We can use the elbow method, silhouette analysis, or domain knowledge to determine the optimal number of clusters.

  • Elbow Method:

    • The elbow method involves running K-Means clustering with a range of values for k (the number of clusters), typically from 1 to some maximum value.
    • For each k, the sum of squared distances from each data point to its assigned cluster centroid (inertia) is calculated.
    • The elbow method looks for an “elbow point” in the plot of inertia against k. This point is where the rate of decrease in inertia sharply changes, indicating an optimal number of clusters.
    • The chosen k typically corresponds to the point where adding more clusters does not significantly reduce inertia.
  • Silhouette Analysis:

    • Silhouette analysis assesses the quality of clusters by measuring how similar each data point is to its own cluster (cohesion) compared to other nearby clusters (separation).
    • For each data point, a silhouette score is computed, which ranges from -1 to 1. A higher silhouette score suggests better-defined and well-separated clusters.
    • Silhouette analysis is performed for different values of k, and the k with the highest average silhouette score is considered the optimal number of clusters.
  • Domain Knowledge:

    • Domain knowledge involves leveraging your understanding of the specific problem or dataset to determine the number of clusters.
    • Sometimes, the nature of the data or the goals of the analysis may provide clear guidance on the expected number of clusters.
    • Domain experts or prior research can offer valuable insights into the appropriate clustering structure.
    • While the elbow method and silhouette analysis are data-driven approaches, domain knowledge relies on human expertise and context.

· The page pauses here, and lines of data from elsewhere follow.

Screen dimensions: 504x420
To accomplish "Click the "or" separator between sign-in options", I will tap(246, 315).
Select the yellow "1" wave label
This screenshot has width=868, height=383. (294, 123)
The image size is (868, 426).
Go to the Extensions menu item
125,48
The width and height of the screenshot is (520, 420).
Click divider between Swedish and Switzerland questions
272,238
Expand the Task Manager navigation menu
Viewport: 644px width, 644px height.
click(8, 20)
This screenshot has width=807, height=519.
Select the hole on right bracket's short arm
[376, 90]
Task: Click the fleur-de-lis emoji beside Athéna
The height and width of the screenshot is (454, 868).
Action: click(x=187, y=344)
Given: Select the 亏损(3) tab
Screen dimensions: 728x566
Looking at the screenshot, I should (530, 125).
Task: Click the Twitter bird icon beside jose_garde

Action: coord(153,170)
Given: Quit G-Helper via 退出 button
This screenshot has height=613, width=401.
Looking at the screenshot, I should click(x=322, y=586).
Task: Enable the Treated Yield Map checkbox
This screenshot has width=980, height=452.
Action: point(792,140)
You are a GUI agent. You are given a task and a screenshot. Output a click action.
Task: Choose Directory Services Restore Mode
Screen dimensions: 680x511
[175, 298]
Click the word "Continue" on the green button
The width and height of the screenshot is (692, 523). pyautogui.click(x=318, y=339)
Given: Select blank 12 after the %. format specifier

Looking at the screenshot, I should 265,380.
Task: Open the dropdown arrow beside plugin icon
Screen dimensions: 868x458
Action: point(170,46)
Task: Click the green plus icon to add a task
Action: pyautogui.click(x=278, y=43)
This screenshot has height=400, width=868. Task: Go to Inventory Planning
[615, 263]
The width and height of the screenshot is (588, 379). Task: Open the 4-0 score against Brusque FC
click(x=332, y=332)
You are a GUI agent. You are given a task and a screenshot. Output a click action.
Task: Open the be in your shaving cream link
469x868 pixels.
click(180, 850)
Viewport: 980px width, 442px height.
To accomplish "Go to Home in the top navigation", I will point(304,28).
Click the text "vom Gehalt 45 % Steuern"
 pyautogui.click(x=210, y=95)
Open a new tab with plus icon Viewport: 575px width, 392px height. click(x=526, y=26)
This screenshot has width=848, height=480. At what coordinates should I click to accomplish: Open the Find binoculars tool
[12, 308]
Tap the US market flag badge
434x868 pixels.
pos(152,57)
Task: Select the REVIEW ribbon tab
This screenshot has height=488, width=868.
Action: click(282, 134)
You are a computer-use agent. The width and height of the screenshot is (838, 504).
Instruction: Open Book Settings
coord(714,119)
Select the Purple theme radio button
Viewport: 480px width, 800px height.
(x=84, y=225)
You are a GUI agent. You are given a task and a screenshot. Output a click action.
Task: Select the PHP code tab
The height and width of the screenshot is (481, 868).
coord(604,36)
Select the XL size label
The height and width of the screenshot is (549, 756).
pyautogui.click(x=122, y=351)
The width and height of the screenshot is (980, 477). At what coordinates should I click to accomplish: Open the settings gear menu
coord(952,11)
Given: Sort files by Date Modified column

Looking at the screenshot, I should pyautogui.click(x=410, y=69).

  1. Any alternative ways of choosing the initial cluster centroids?

Alternative methods include: random initialisation, K-Means++ and custom initialisation based on domain knowledge.

K-Means++ is an improved initialisation technique for K-Means, starting with better cluster centroids.


  1. Does the algorithm converge to the same results with different selections of initial cluster centroids? If not, what should we do in practice?

No, it can converge to different results with different initial centroids. To address this, it’s normal to run the algorithm multiple times with different initialisations and choose the best result based on a suitable criterion, for example minimising the sum of squared distance within clusters.